HUD and the Department of Veterans Affairs have been criticized for being slow to issue veteran housing vouchers, mostly due to a long process for verifying eligibility. In April, the departments announced they would digitize the system and open the program to veterans with less than honorable discharges. Hodges was honorably discharged following his service as a generator technician in the Army and Army Reserve from 1999-2006. He was also part of Hurricane Katrina response efforts.

Tim Capps, a veteran affiliated with the Wounded Warrior Project who is part of the effort to get Hodges stable housing, says many veterans have difficulty accessing help. “I think the problem with the VA is that it’s just so huge,” Capps says. “It’s a big monster, and you can’t pin down the problem. And presidents have tried before Biden to do that.”

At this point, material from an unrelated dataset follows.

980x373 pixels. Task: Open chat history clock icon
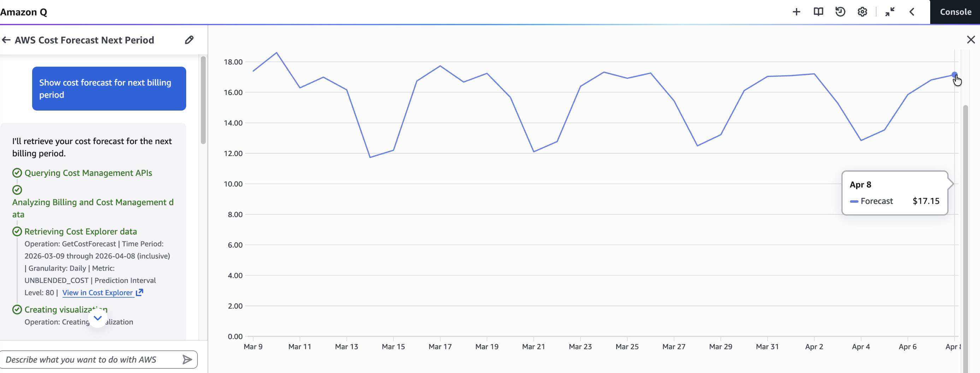(840, 12)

Capps adds that more case managers, assigned lighter caseloads, could give veterans more personalized attention.

Kirstin Krueger owns the Chester pet supply consignment shop A Pet’s Tale and hosted a two-day supply drive that provided Hodges with food, pet supplies, gift cards and monetary donations. She also donated a portion of store profits from the weekend to Hodges.

Krueger, who has been homeless in the past and is engaged to a Marine with a disability, says her experiences compelled her to help Hodges. “I feel where he’s been, and I understand,” she says.

Others have offered services, such as a haircut for Hodges, or said they would watch Uggy while Hodges worked at a Chesterfield supermarket where his van is parked. Hopewell Animal Hospital neutered and vaccinated Uggy for free, and a Sanctuary Rescue volunteer transported Uggy to the clinic. The dog will also receive free emotional support training from Healing4Heroes, based in Georgia.

Hodges says he struggled to access services before so many people came together on his behalf. “I’m glad I found my family and my army to help,” he says.